- Zollinger in 1961
- Born: Robert Milton Zollinger September 4, 1903 Millersport, Ohio, U.S.
- Died: June 12, 1992 (aged 88)
- Education: Ohio State University
- Occupation: Doctor of Medicine
- Years active: 1939–1974
- Known for: Chair of the department of surgery at Ohio State University
- Spouse: Louise Kiewet ​(m. 1929)​
- Medical career
- Profession: Professor
- Research: Zollinger–Ellison syndrome

= Robert Zollinger =

Surgeon from the United States

Robert Milton Zollinger (September 4, 1903 – June 12, 1992) was an American general surgeon and professor of surgery at Ohio State University. He described Zollinger–Ellison syndrome. In 1947, he became a professor of surgery and chair of the department of surgery at Ohio State University.

==Early life==
Zollinger was born in Millersport, Ohio, to Elmira and William Zollinger, neither of whom had completed high school. As a child, he ran a business delivering milk and vegetables from his family's farm to neighbors by pony and cart. When he enrolled at Ohio State University in 1921, he became the first graduate of his high school to attend university. He earned a B.A. in 1925 followed by an M.D. in 1927. Although he was only given a "C" grade in surgery, he said he would return to Ohio State one day as the head of surgery.

==Career==
Zollinger was granted a surgical internship at Peter Bent Brigham Hospital in Boston by the prominent surgeon Harvey Cushing, who suggested that Zollinger spend six months volunteering with the surgeon Elliott Cutler at the Case Western Reserve University School of Medicine prior to starting his internship, which he did. After his internship, he returned to begin a surgical residency with Cutler. When Cutler moved to Boston to take over from Cushing as a professor of surgery at Harvard Medical School, Zollinger followed him. Zollinger became an assistant professor in surgery at Harvard in 1939 and published his first textbook with Cutler, Atlas of Surgical Operations, in 1939. He joined the United States Army Medical Corps in 1941, rising to the rank of Colonel by the end of the Second World War, and received the Legion of Merit for his development of mobile units equipped to perform various surgeries.
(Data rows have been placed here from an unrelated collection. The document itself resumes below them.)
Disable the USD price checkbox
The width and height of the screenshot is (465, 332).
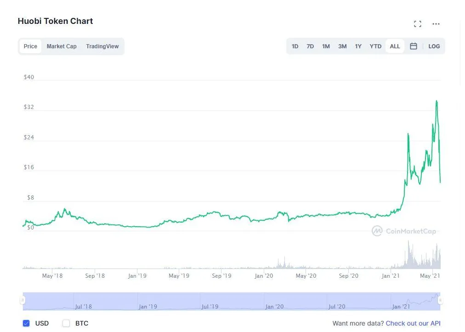26,323
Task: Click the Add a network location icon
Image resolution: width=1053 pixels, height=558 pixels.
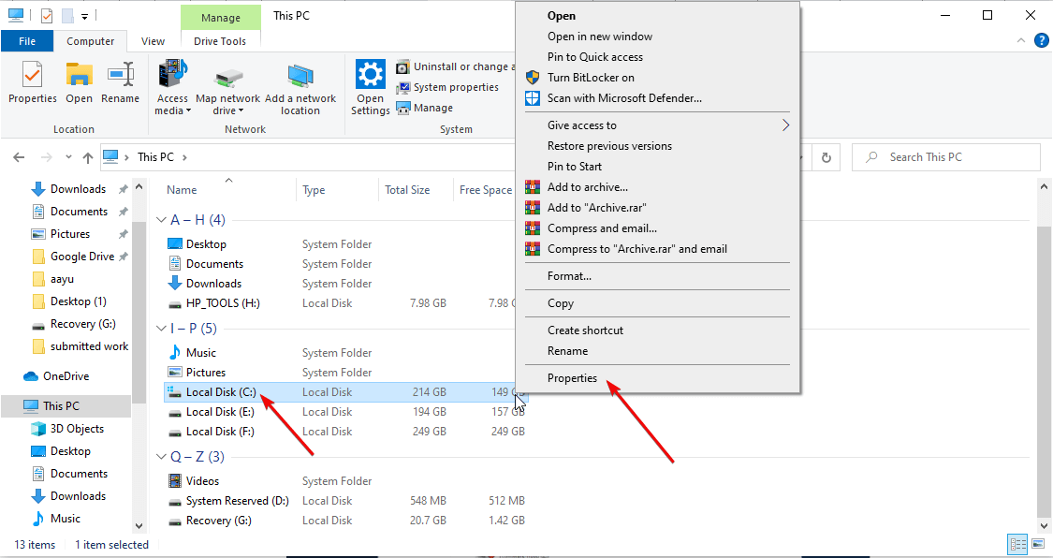Action: point(300,84)
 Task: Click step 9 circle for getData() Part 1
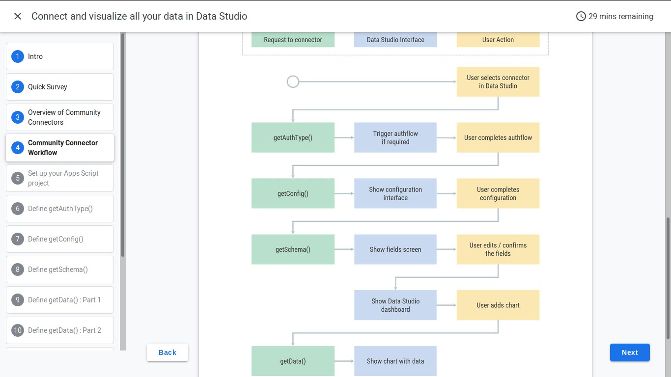coord(18,300)
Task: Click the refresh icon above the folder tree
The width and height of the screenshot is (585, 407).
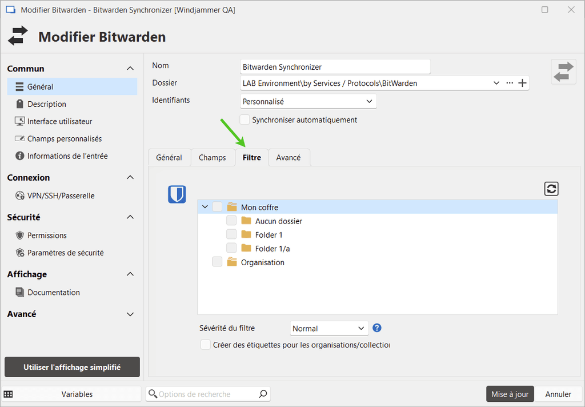Action: (x=551, y=189)
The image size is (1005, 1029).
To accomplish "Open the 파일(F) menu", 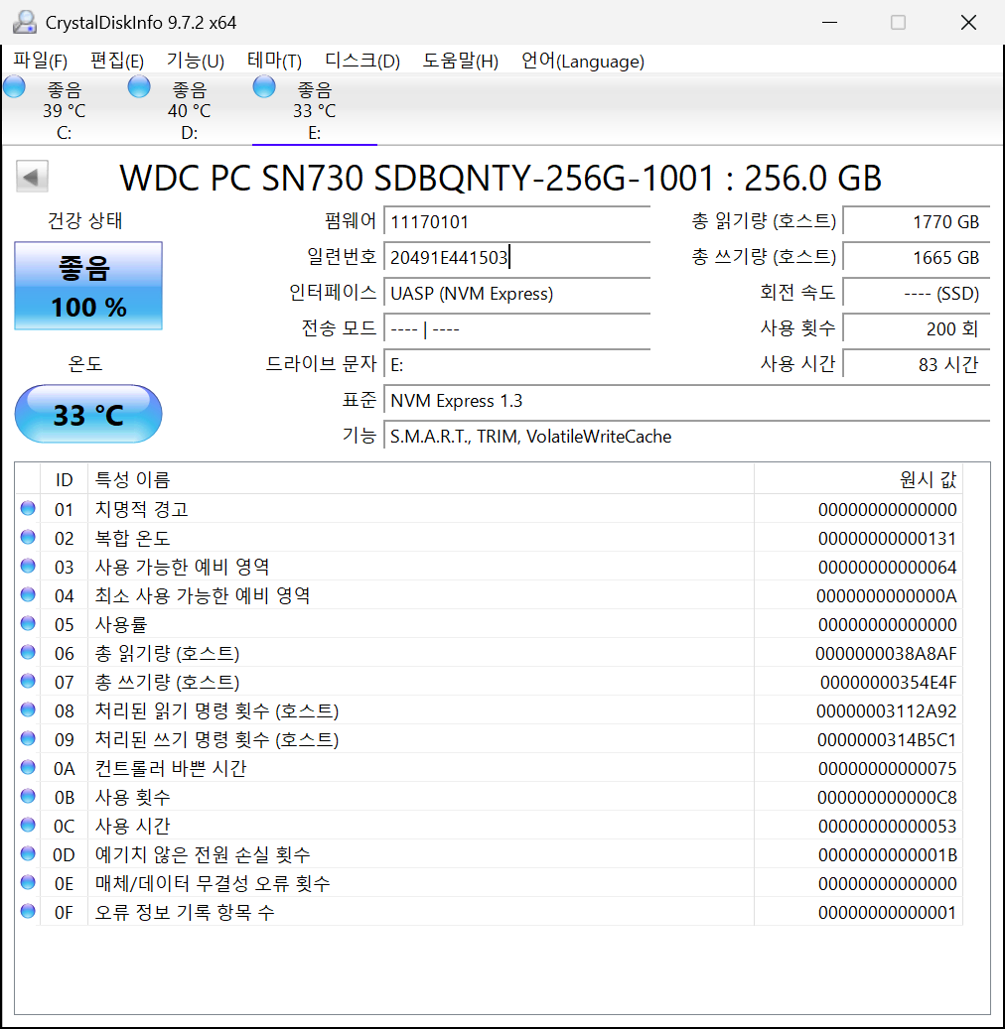I will 41,62.
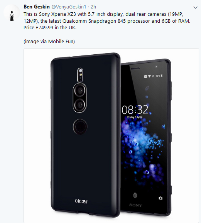
Task: Expand the tweet options chevron
Action: coord(195,8)
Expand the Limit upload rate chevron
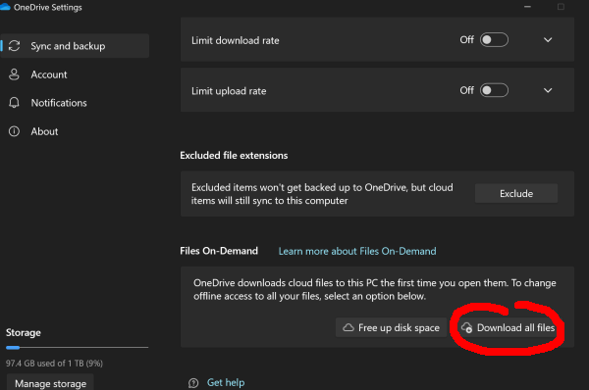The width and height of the screenshot is (589, 390). pos(548,90)
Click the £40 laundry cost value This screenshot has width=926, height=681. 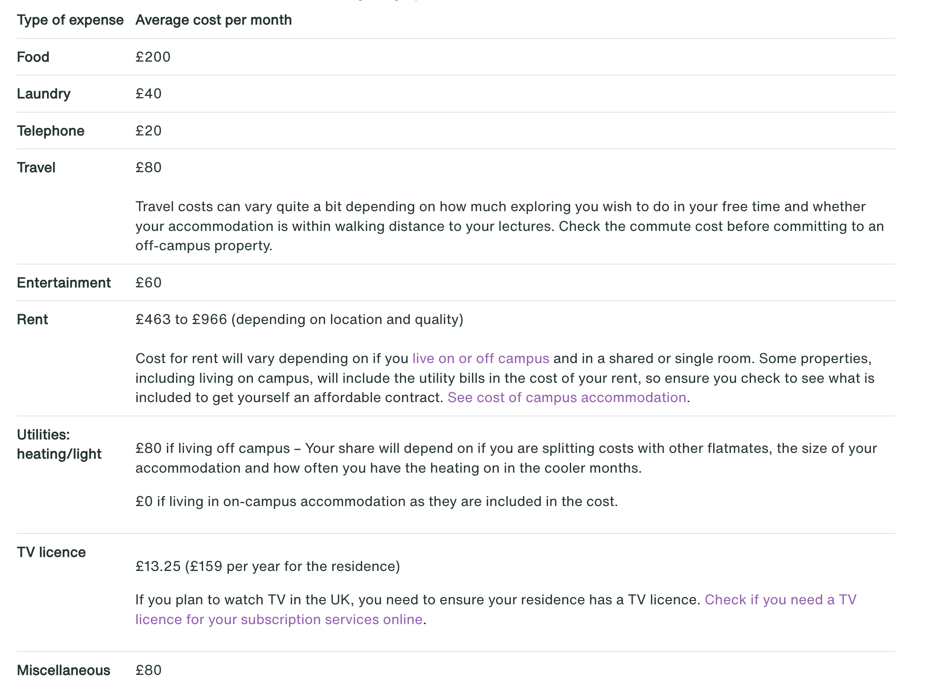(149, 94)
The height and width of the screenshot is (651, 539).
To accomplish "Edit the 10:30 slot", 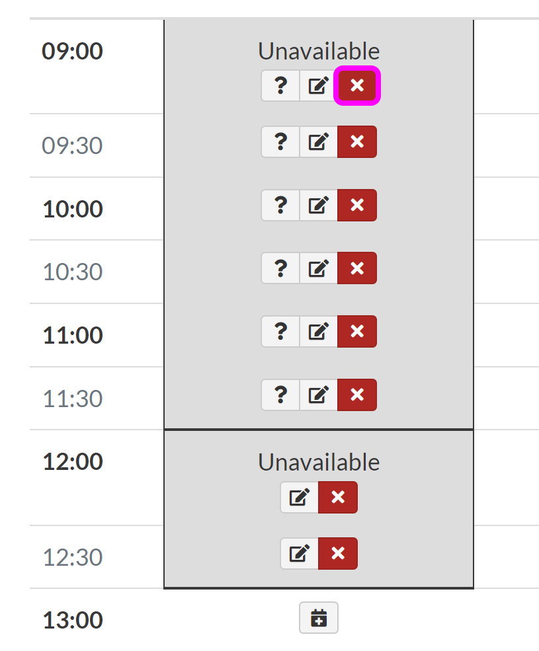I will coord(319,268).
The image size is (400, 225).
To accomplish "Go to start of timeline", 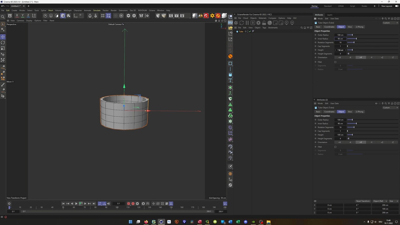I will coord(63,204).
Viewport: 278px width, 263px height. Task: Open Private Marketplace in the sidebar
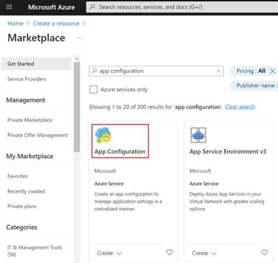pyautogui.click(x=30, y=120)
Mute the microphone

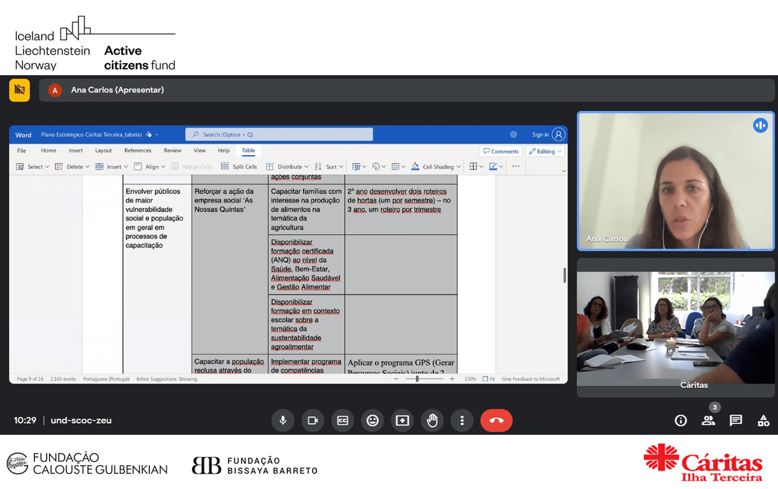tap(283, 420)
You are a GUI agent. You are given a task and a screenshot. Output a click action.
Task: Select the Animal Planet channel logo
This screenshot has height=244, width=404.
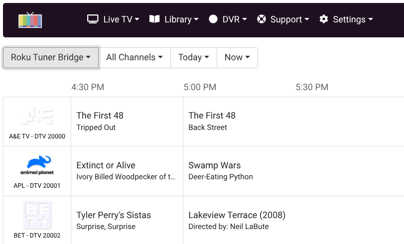37,165
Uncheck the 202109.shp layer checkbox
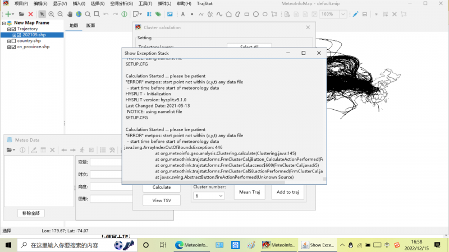The width and height of the screenshot is (449, 252). 19,35
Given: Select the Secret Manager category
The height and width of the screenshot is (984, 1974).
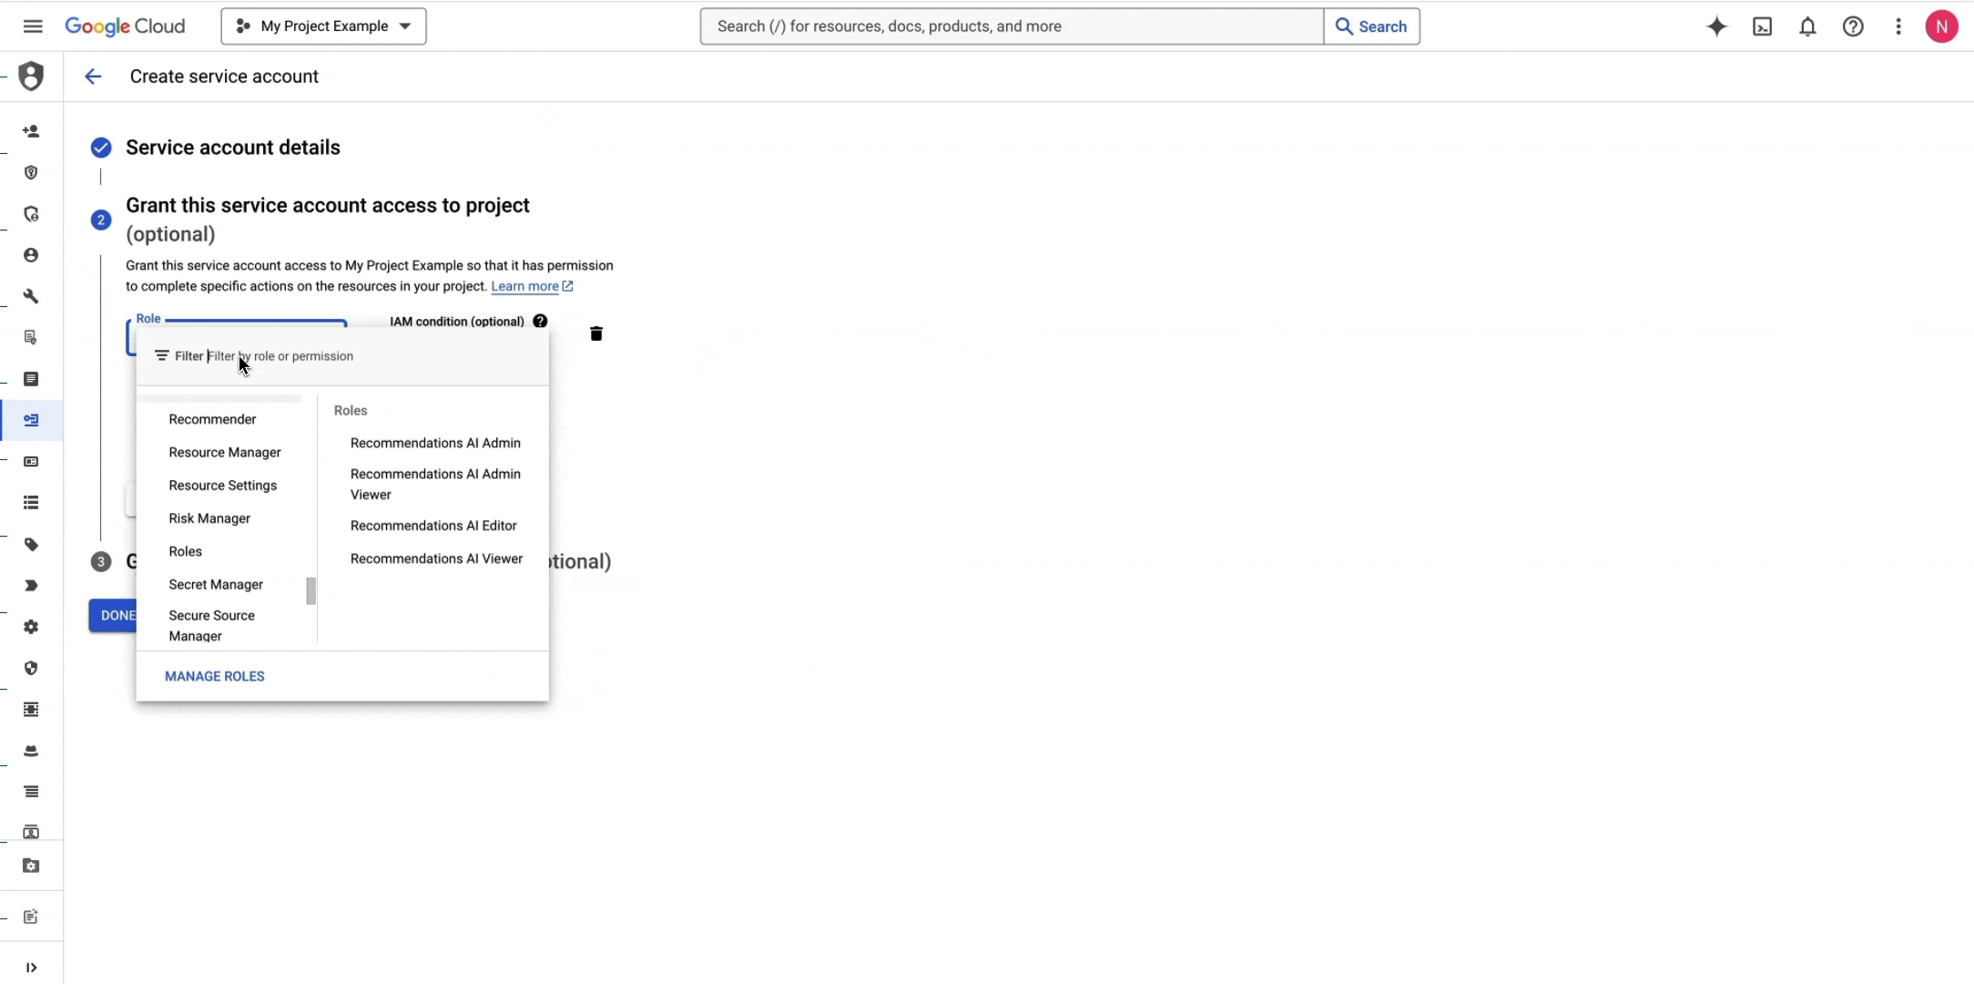Looking at the screenshot, I should pos(216,585).
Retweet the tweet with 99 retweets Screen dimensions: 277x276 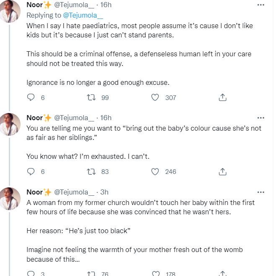(91, 97)
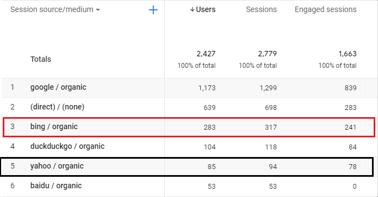Click the blue plus add-dimension icon
The width and height of the screenshot is (378, 197).
pos(153,10)
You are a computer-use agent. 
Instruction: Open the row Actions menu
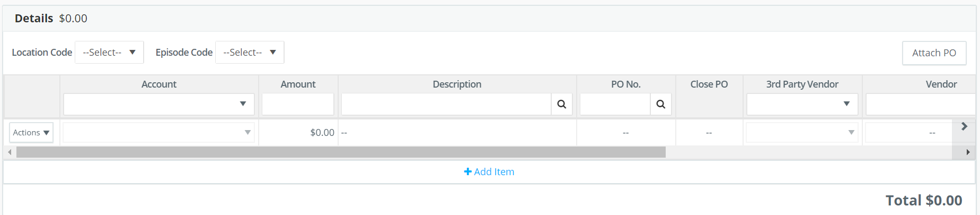coord(31,133)
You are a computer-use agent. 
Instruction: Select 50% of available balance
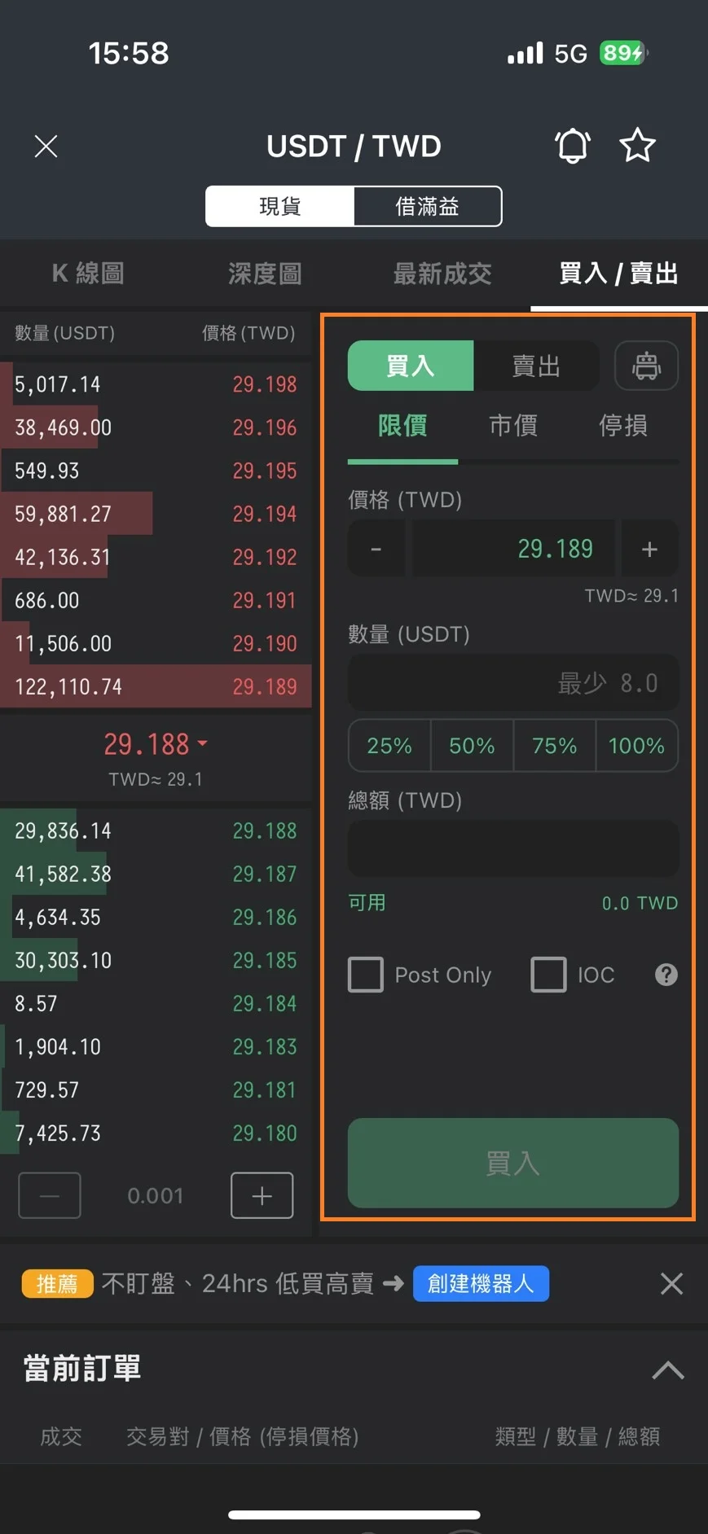472,746
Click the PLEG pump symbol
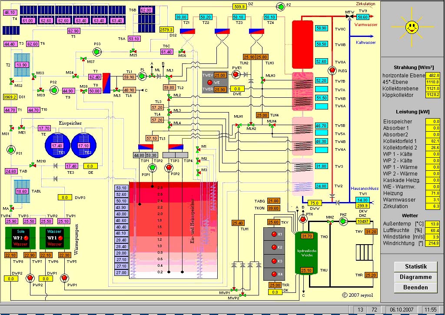The width and height of the screenshot is (445, 315). pyautogui.click(x=331, y=70)

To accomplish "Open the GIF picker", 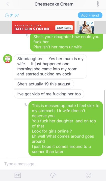I will 18,175.
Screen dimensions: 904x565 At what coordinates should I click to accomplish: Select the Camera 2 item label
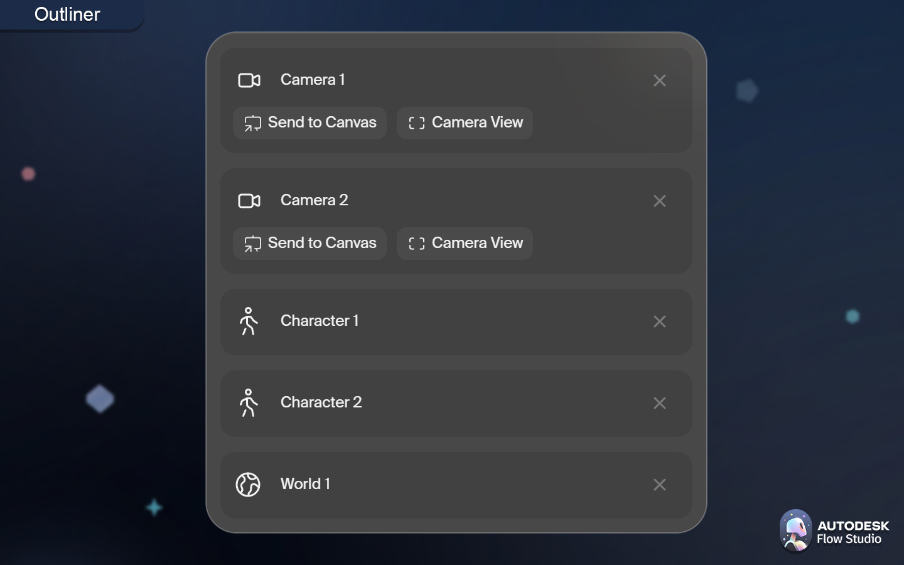coord(314,200)
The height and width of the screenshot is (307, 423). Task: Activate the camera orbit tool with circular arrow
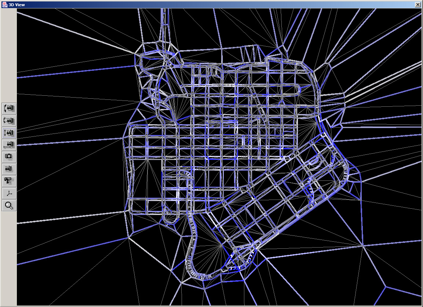click(9, 120)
In 1947, Zollinger returned to Ohio to take up the position of a professor of surgery and chair of the department of surgery at Ohio State University; he remained in those positions until his retirement in 1974. He and Edwin H. Ellison were the first to describe the association between peptic ulcers and pancreatic tumors, postulating that the ulcers were caused by hormone-induced excess gastric acid secretion. They named the disease Zollinger–Ellison syndrome, which was later shown to be caused by excess secretion of the hormone gastrin by neuroendocrine tumors of the pancreas.

During the 1960s, Zollinger served as president of the American College of Surgeons (1961–62), chairman of the American Board of Surgery (1963), and president of the American Surgical Association (1965). He was made an honorary fellow of the Royal College of Surgeons of England in 1965 and the Royal College of Surgeons of Edinburgh in 1966.

==Personal and later life==
Zollinger married Louise née Kiewet, a schoolteacher, in 1929. They had two children, Robert M. Zollinger and Myra Louise Waud. Zollinger had a passion for growing roses and gourds, at one point having more than 400 roses growing in his yard in Bexley, Columbus. He was president of the American Rose Society and his roses won numerous ribbons at the Ohio State Fair.

He died in 1992, aged 88, from pancreatic cancer.